Sugar has been getting bad press in recent years, having replaced fat as the dietary demon in numerous scientific recommendations. However, recent research has shown that sweeteners mimic the body’s response to sugar — but fewer calories can only aid in the fight against obesity. That’s the theory anyway.
So while my childhood self might thrill to the idea of a tiramisu peda, he might be enamoured of the Punjabi chef’s grandma-style prescription for dietary curbs: “The key to controlling festive indulgence is portion control and opting for healthier alternatives like non-fried, non-syrup, sugarfree desserts,” Kapur says. "Fact is, I ran and burnt off a lot more calories in childhood than I do now" — something he says is key to going from fat to fit as he did recently.
How can the domestic goddess make her Diwali desserts healthier, then? Besides replacing sugar with a sugar substitute, he plumps for healthy fats such as olive oil for cooking and frying desserts to lower your carb intake. “The use of legumes like peanuts which are high in protein also enhances the nutrient value of your dessert making it healthier. For someone who is really health conscious, innovative recipes using almond flour, coconut flour or milk instead of refined flour or cream makes the dessert a really low on carbohydrate indulgence. And most of all, use dark chocolates in recipes instead of milk chocolates for a relatively guilt-free treat.”
In the run up to this year’s Diwali, set yourself a challenge, then: pick an awesome childhood classic, such as the Punjabi milk fudge dodha barfi, and recreate a healthier version at home. I’ve picked mine: the gluten-free karanji. Email us your attempts at firstname.lastname@example.org. See you on the other side.
WHAT’S NEXT FOR KUNAL IN DUBAI
A slew of new TV and web-ready shows should keep Kunal Kapur’s Dubai fans satisfied until the celebrity chef is able to launch his new ventures in the city.
Having ended his association with Patiala restaurant in Souk Al Bahar, he’s now in discussion with several other local players, he told Gulf News tabloid! via email. Frustratingly, he wouldn’t be drawn on the details, saying only: “I had a three-year contract with Patiala, which [has] concluded. I have been focusing on several newer projects now which you will hear about soon.”
Kapur, who threw up a career in banking to study catering, has made a name for himself as a TV chef. Today sees the launch of the third season of his popular show My Yellow Table, which airs on NDTV Goodtimes. “This time the theme is India’s favourite recipes and in 13 episodes I have attempted to bring the best of Indian flavours from 13 regional cuisines including Mughlai, Goan, Rajasthani, Lucknowi and Indian Street Food,” he says.

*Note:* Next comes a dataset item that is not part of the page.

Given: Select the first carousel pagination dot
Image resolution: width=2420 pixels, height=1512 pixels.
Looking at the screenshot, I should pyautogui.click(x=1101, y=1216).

Celebrities such as fashion designer Suneet Varma, chess player Tania Sachdev, athlete Deepa Malik and author Amish Tripathi will appear on the show, and Kapur will cook up their favourite dishes — but with a twist.

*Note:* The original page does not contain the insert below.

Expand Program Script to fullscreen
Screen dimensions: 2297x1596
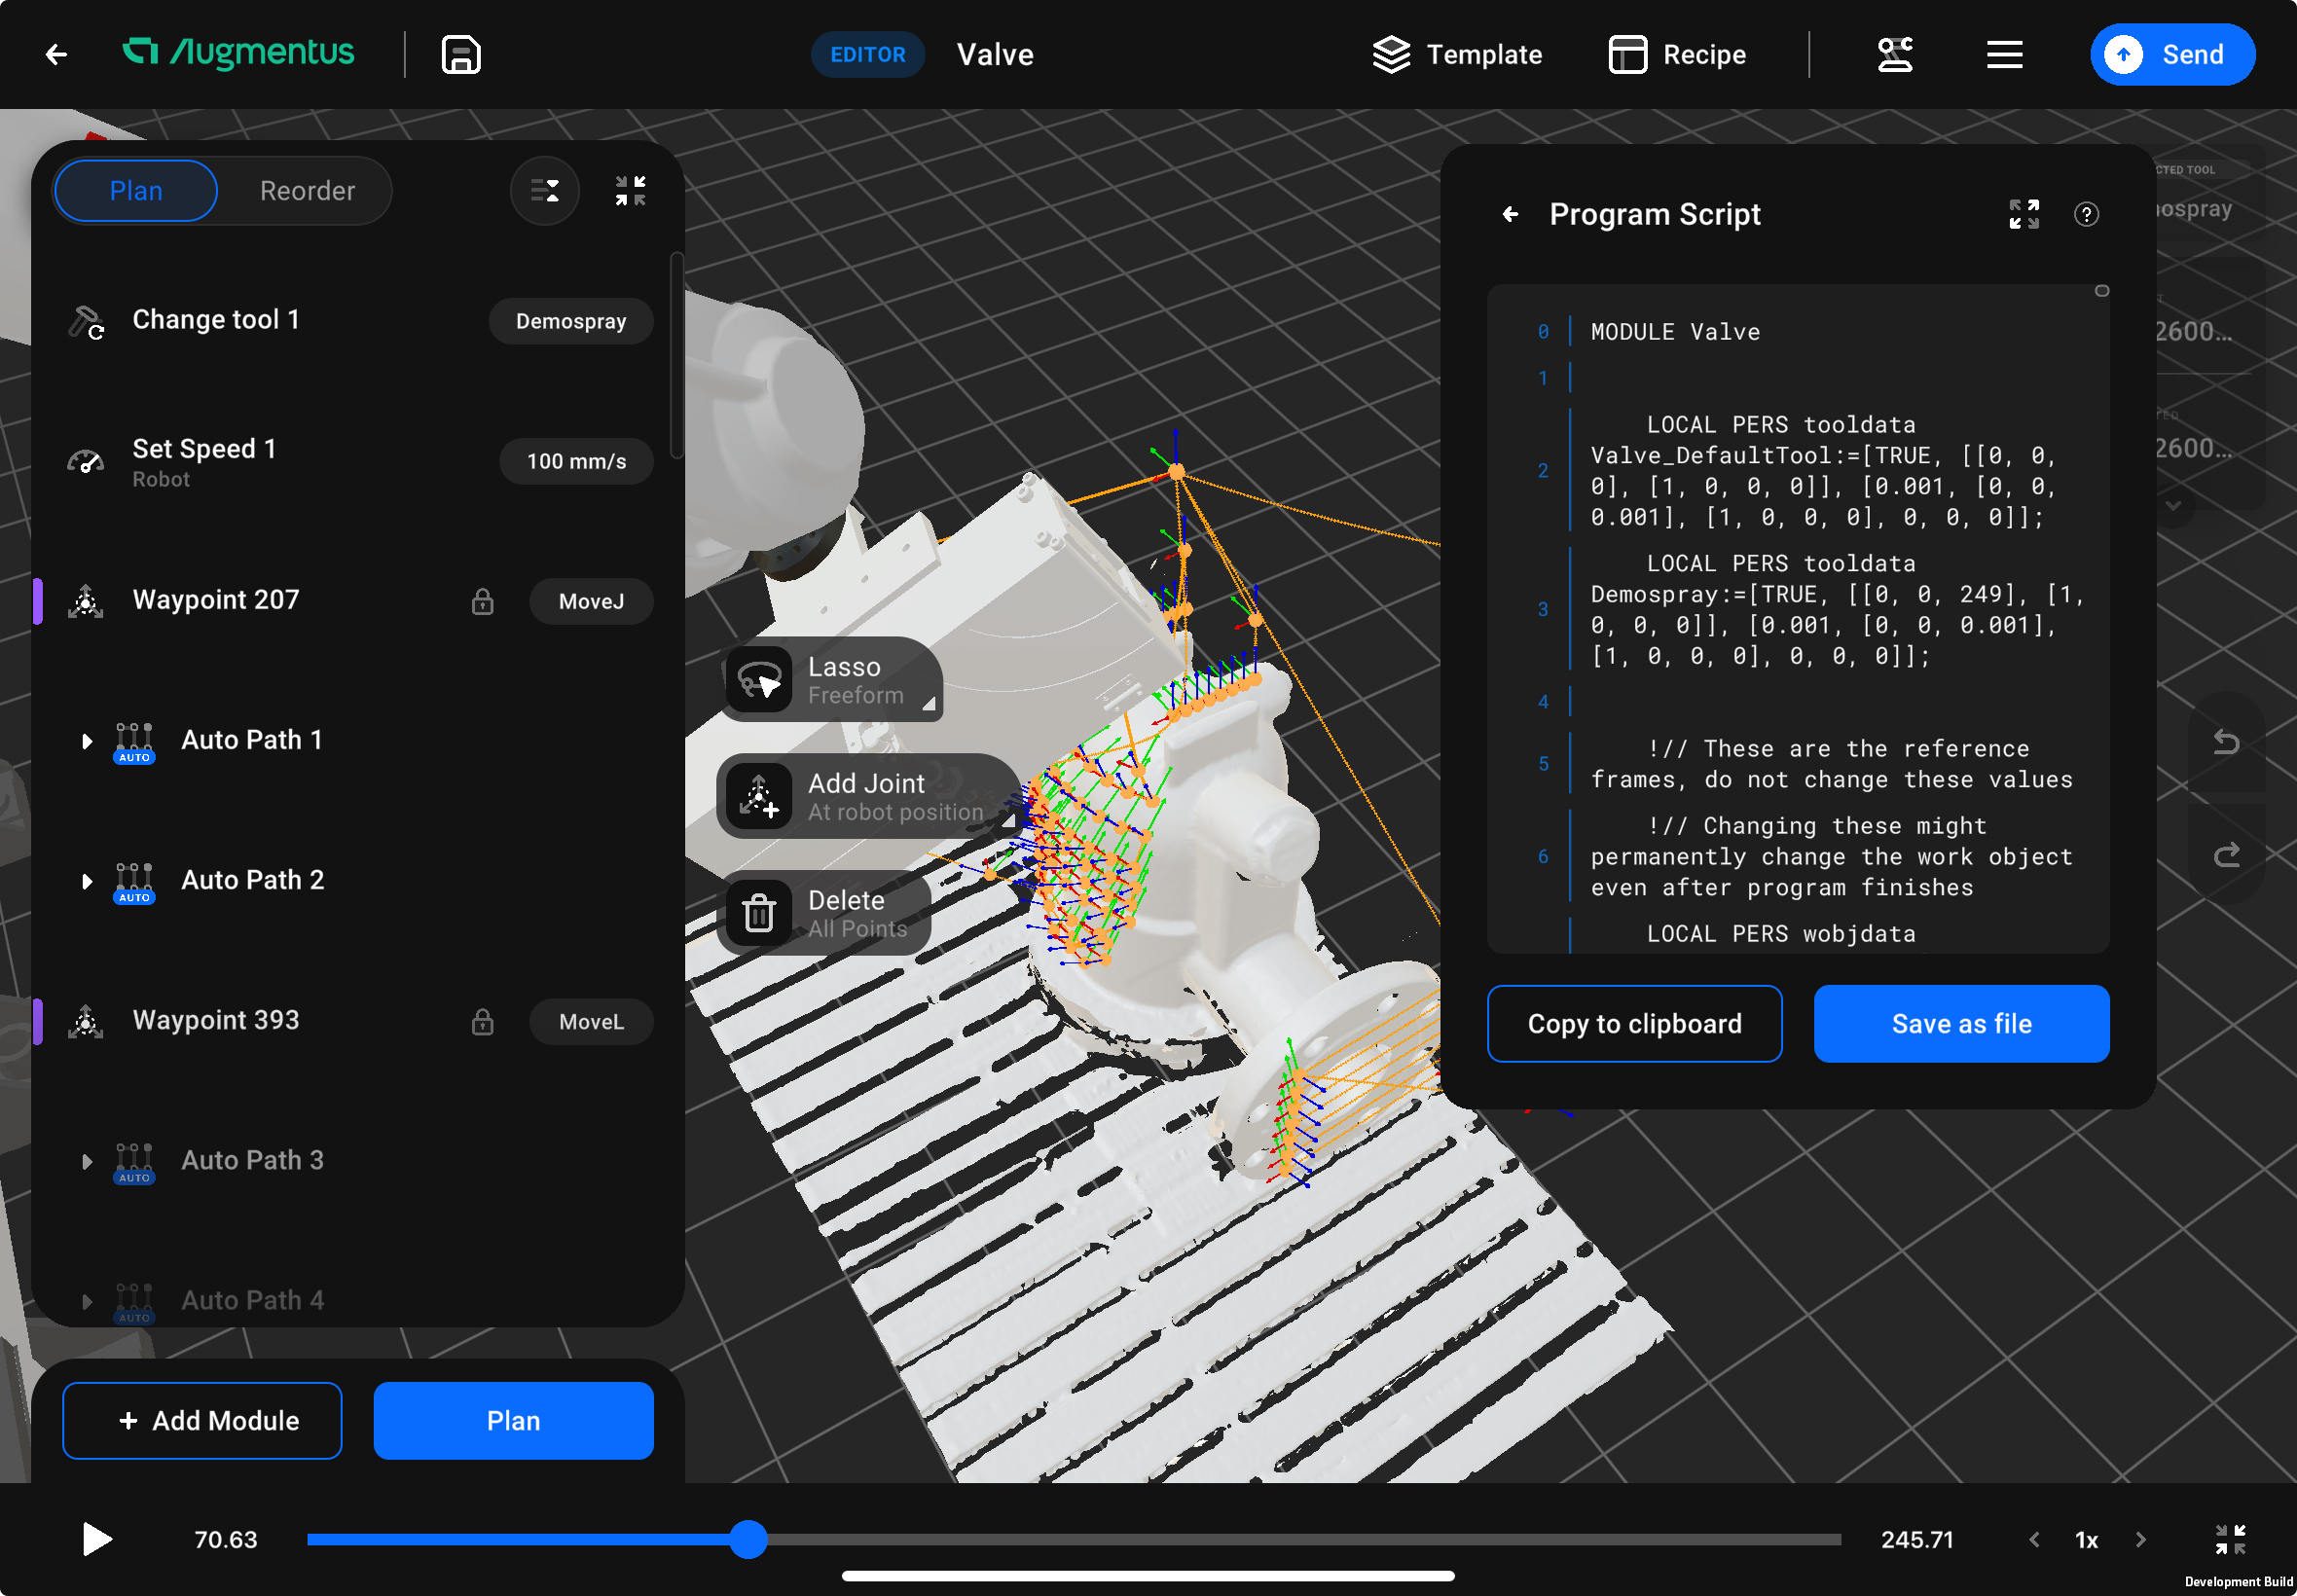[2023, 214]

In the works are two travel shows, one with LivingFoodz, with whom he travelled across India exploring the pickles of the subcontinent (a book is due next year), and the second edition of #TravelWithKunal with HongKong Tourism, which begins filming next month.

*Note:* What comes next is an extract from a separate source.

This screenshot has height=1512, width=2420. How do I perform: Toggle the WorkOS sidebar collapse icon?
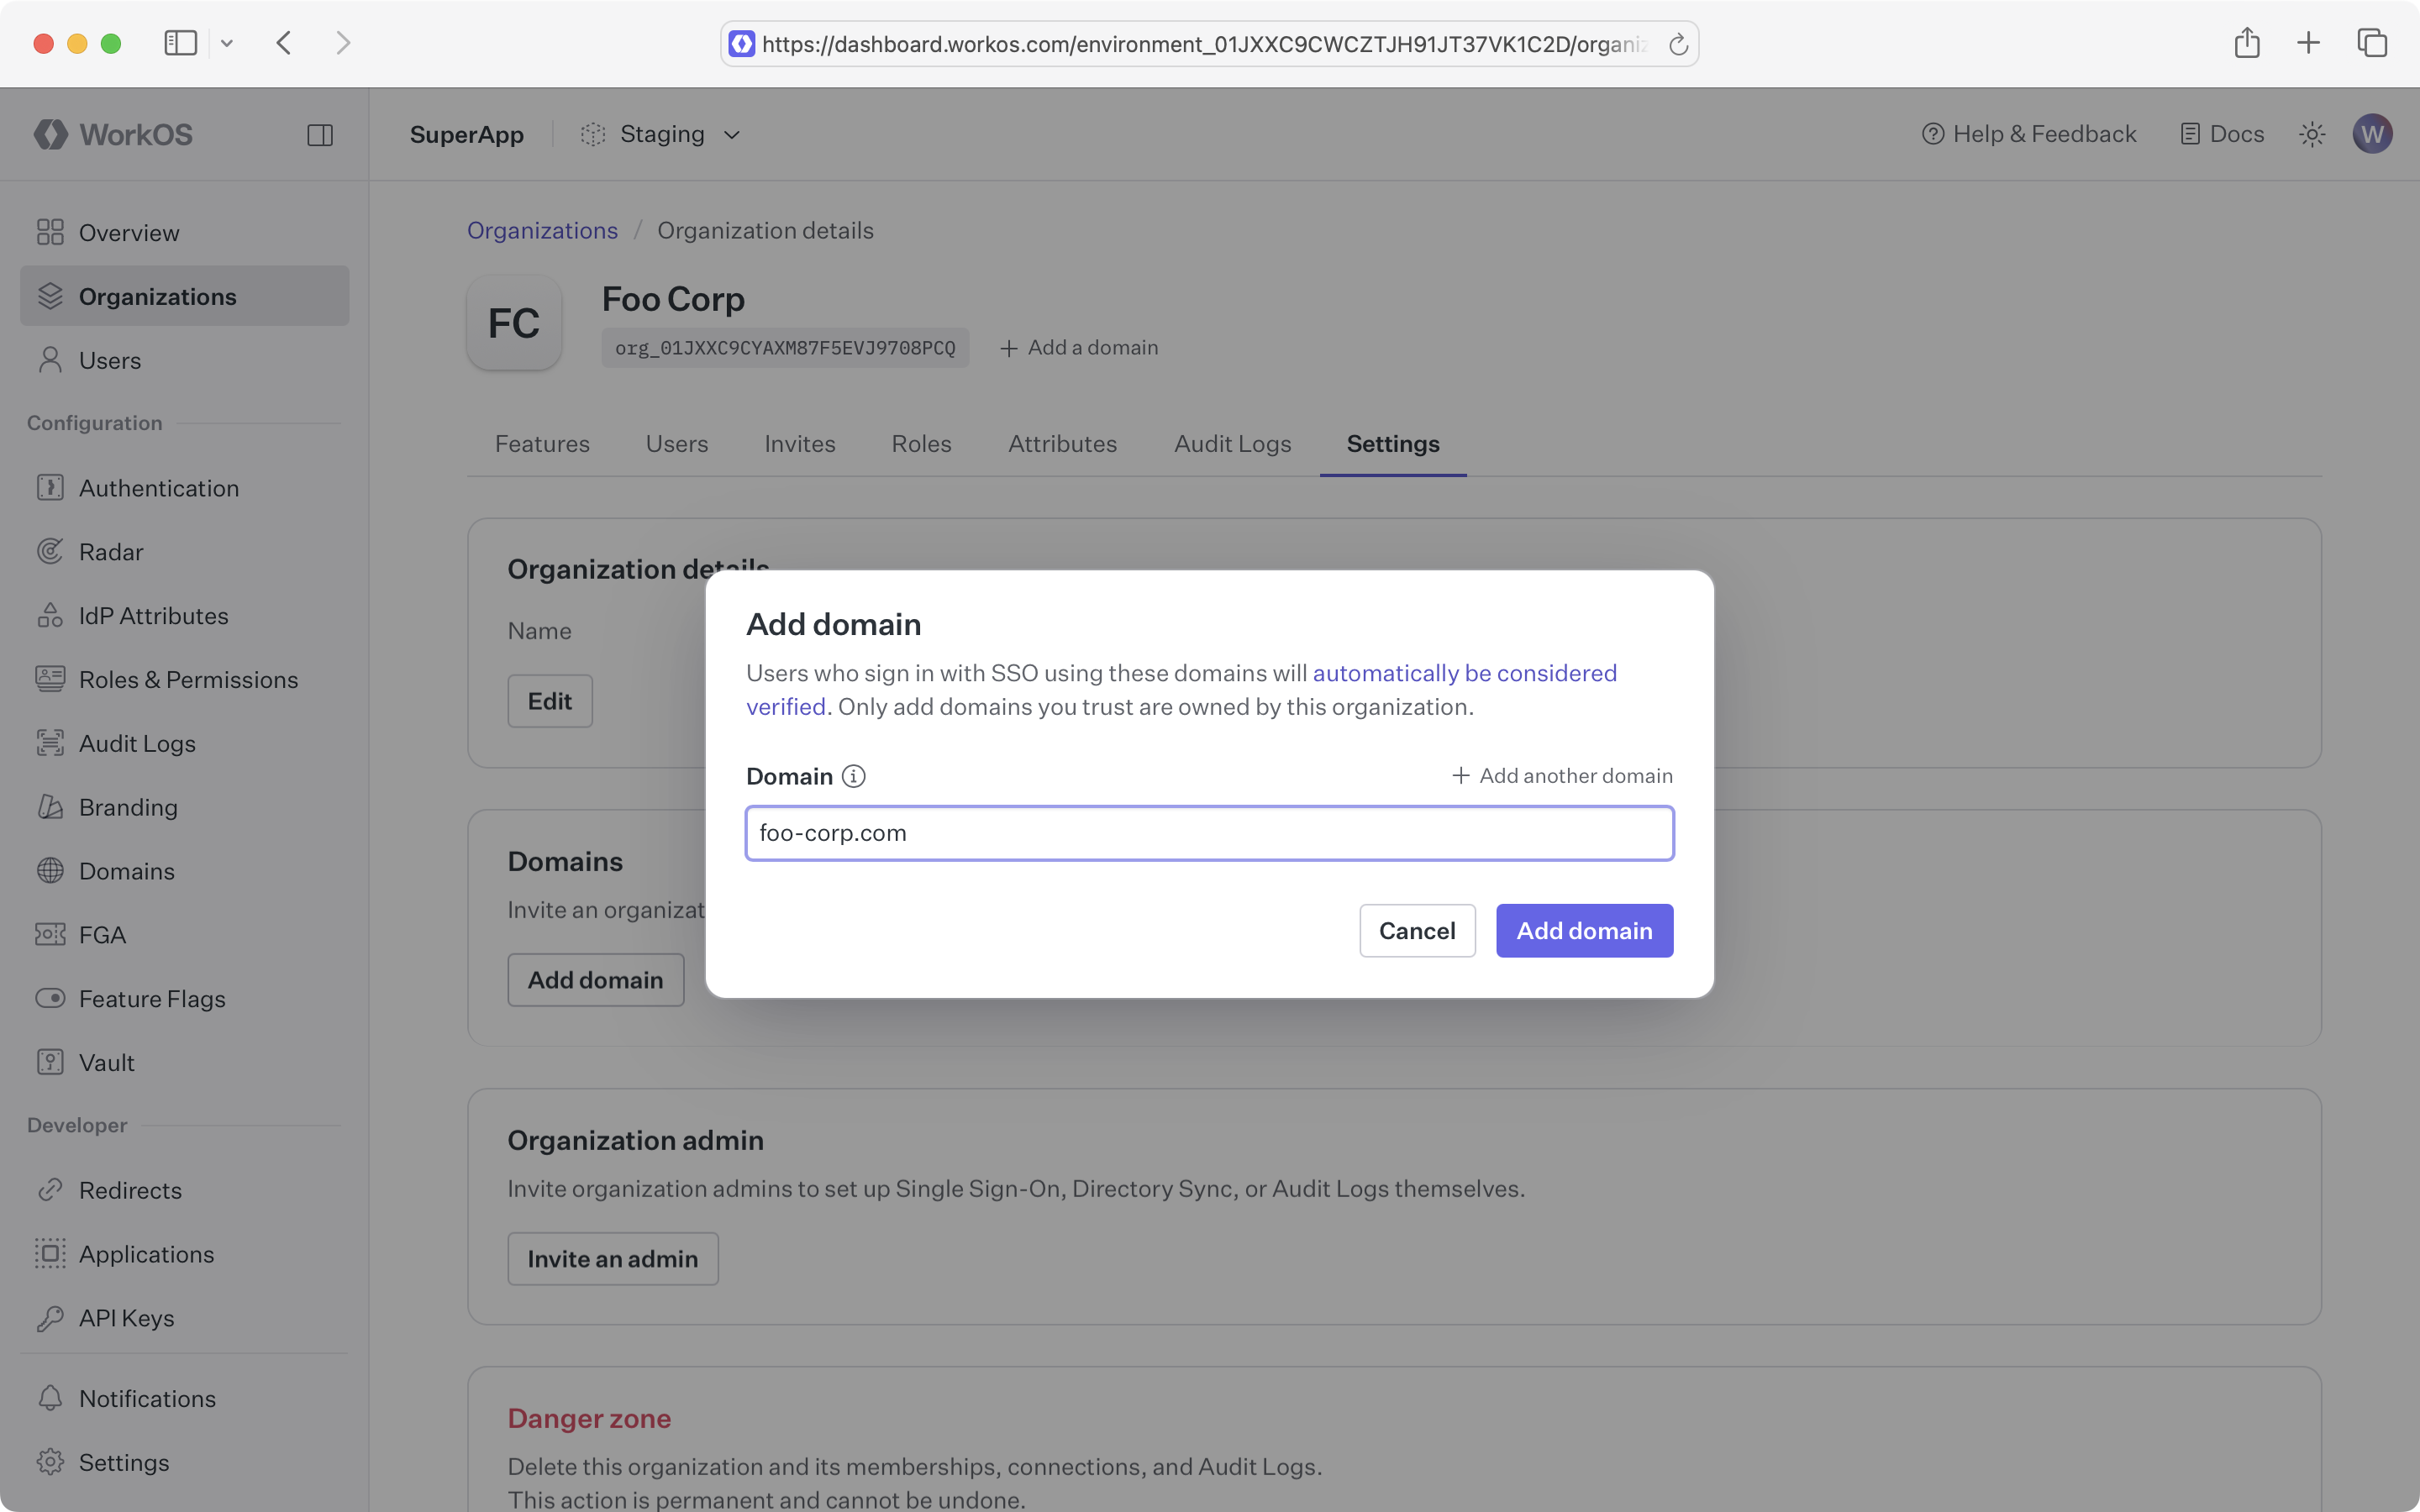[320, 135]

A holiday instalment of his new video series, #KKitchen, also goes on Facebook and YouTube soon. “That’s the beauty of YouTube, everyone can watch the show. Also you can cook them in your houses in Dubai following the recipe,” Kapur says.
Puffed rice bars recipe
Prep: 20 min
Cook: 10 min
Number of Portions: 2
Puffed Rice -3 cups
Butter — 50gms
Honey — 1/2 cup
Almonds chopped — 2 tbsp
Grated Coconut — 1/2 cup
Chocolate (optional) — 1/2 cup
1. Butter a tray and set aside.
2. Melt butter and honey in a pan on slow heat. add all the ingredients and mix together on low heat. Make sure that the mixture is neither too sticky or too dry.
3. Add the puffed rice, almonds and coconut and stir so that the rice puffs should be coated evenly. Immediately transfer it to the tray and lightly press. allow it to cool completely. If its too hot outside, you can refrigerate for five minutes. Remove and cut into squares or bars and serve.
4. You can always coat them with molten chocolate if you like.